Management : Les leçons qu’une entreprise peut tirer de la guerre en Iran
The war in Iran pitted a financial power against a country under economic sanctions for 45 years. And yet, Tehran was able to resist, forcing the United States to negotiate. This war offers not only military lessons, but also management lessons, particularly for small businesses. This, at least, is the conviction of economist Magaye Gaye, who detailed these lessons in an opinion piece.
One of the lessons, according to Gaye, is that having more financial resources does not necessarily equate to greater competitiveness. “This conflict demonstrates that financial clout is no longer the relevant measure of competitiveness. The true measure is now strategic superiority—the ability to prepare, anticipate, adapt, and hold one's own against the adversary regardless of the disparity in resources. This truth applies to states as well as businesses, to banks as well as institutions. It must be included in every management curriculum worldwide.”
This observation leads to another: mastering one's adversary. According to the economist, SWOT analysis (strengths, weaknesses, opportunities, and threats) is no longer sufficient. Self-knowledge must now be complemented by knowledge of the adversary, including its strengths, weaknesses, and all other strategic intelligence. "The United States has perfectly assessed its own strengths. But it hasn't seriously analyzed Iran's real strengths, its deep resilience, its internal cohesion, or the extent of its regional alliances. It has built its strategy on a half-blind vision," argues the former ADB official.
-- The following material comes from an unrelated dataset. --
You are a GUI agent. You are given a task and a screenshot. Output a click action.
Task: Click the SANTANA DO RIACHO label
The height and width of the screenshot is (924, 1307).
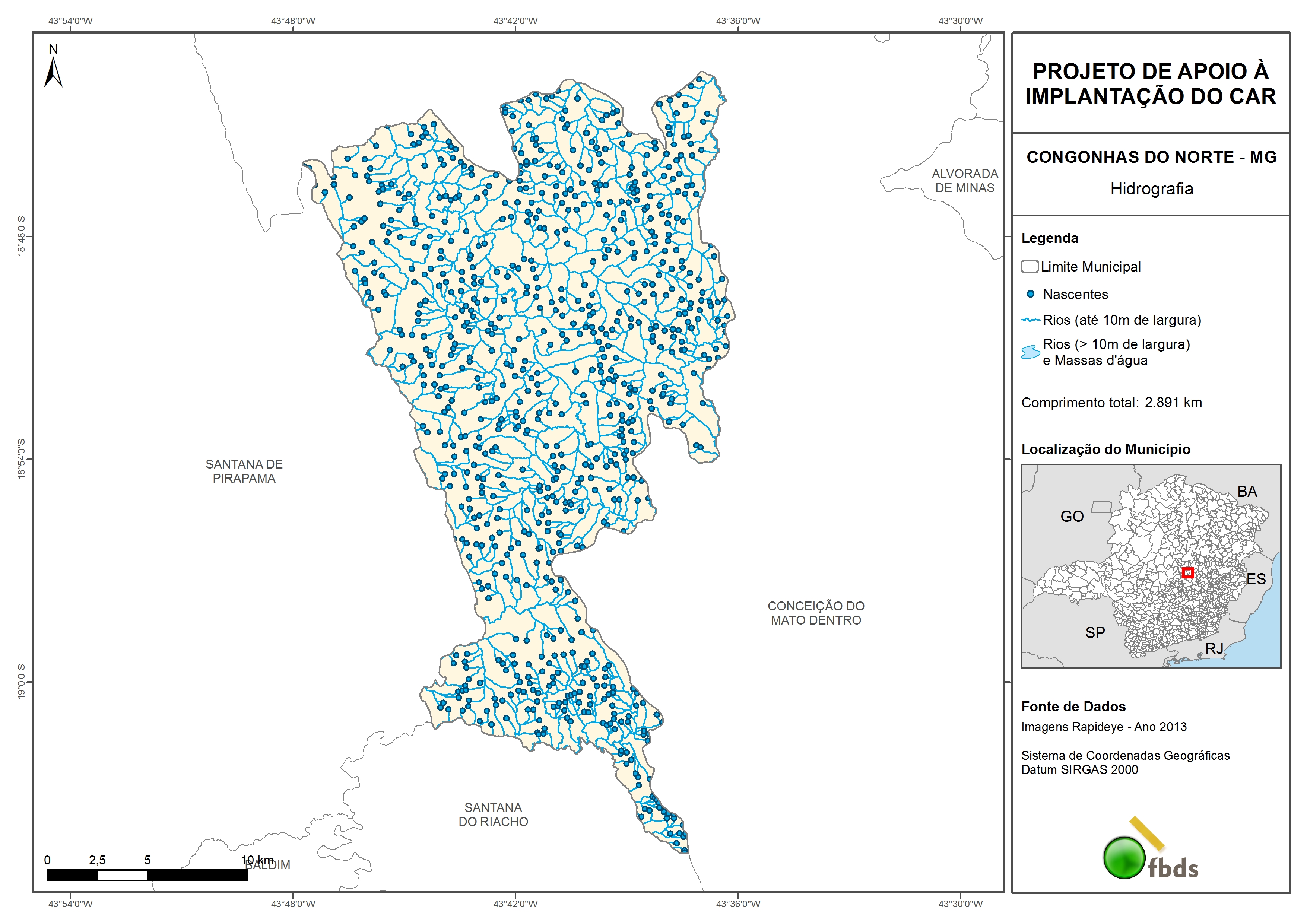click(494, 815)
The third lesson is the graduated strategy. Gaye points out that Iran did not try to compete with the United States on the basis of firepower. Tehran adopted, he says, a strategy of concentric circles, targeting in turn American military bases, the strategic infrastructure of Gulf states allied with the United States, and American interests in the region. This gradual unveiling of its capacity to cause harm created uncertainty about its arsenal, which, according to Gaye, tipped the scales during negotiations. "This doctrine—which we call the strategy of concentric circles—is directly applicable to the business world: any company, even a small one, can destabilize a dominant competitor by first targeting its partners, suppliers, and peripheral markets before attacking its core business," he argues.
In summary, a strategy based on reliable and accurate information, investment in technical ingenuity—particularly lightweight and suitable equipment rather than heavy and expensive weaponry—control of strategic flows and crossroads, and targeting the competitor's adversaries before engaging them directly are all essential tools that can help a company in a weakened but well-prepared position. This also includes preparing for adversity in peacetime, defining a rigorous timeline for any strategy, maintaining secrecy regarding the company's strategy, controlling internal information, and participating in all negotiations, among other things.